Please list each line of the rows below that contains the word "will", treating uppercase and lowercase as different.
** start of Exercise data **
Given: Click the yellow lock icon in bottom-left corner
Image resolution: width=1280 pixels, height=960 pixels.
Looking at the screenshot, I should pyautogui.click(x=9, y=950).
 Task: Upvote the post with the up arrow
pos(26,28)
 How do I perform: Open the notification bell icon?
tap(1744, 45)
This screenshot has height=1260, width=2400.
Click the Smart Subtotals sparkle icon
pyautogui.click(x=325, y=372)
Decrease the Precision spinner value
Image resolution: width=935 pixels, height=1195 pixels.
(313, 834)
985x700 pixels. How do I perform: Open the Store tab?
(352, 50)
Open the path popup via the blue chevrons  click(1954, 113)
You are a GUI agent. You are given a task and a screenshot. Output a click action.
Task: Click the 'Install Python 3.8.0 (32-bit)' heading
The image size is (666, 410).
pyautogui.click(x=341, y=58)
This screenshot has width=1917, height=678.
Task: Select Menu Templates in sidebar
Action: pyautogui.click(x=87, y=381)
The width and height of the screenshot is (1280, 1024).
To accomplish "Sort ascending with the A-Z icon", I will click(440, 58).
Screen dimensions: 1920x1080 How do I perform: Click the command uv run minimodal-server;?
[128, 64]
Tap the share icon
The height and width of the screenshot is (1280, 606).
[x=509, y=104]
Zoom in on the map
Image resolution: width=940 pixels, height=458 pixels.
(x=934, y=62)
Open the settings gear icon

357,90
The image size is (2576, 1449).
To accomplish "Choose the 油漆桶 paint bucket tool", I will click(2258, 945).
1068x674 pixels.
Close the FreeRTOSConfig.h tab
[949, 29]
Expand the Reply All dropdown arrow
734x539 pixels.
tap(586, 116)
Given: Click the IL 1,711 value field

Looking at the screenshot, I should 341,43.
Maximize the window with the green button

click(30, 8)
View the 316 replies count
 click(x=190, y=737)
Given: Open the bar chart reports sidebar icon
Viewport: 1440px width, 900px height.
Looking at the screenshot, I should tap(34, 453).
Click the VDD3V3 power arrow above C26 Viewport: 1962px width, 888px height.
** end of Exercise data **
Finished task
To accomplish "Sort ascending with the A-Z icon", I will click(440, 58).
To accomplish "Choose the 油漆桶 paint bucket tool", I will click(2258, 945).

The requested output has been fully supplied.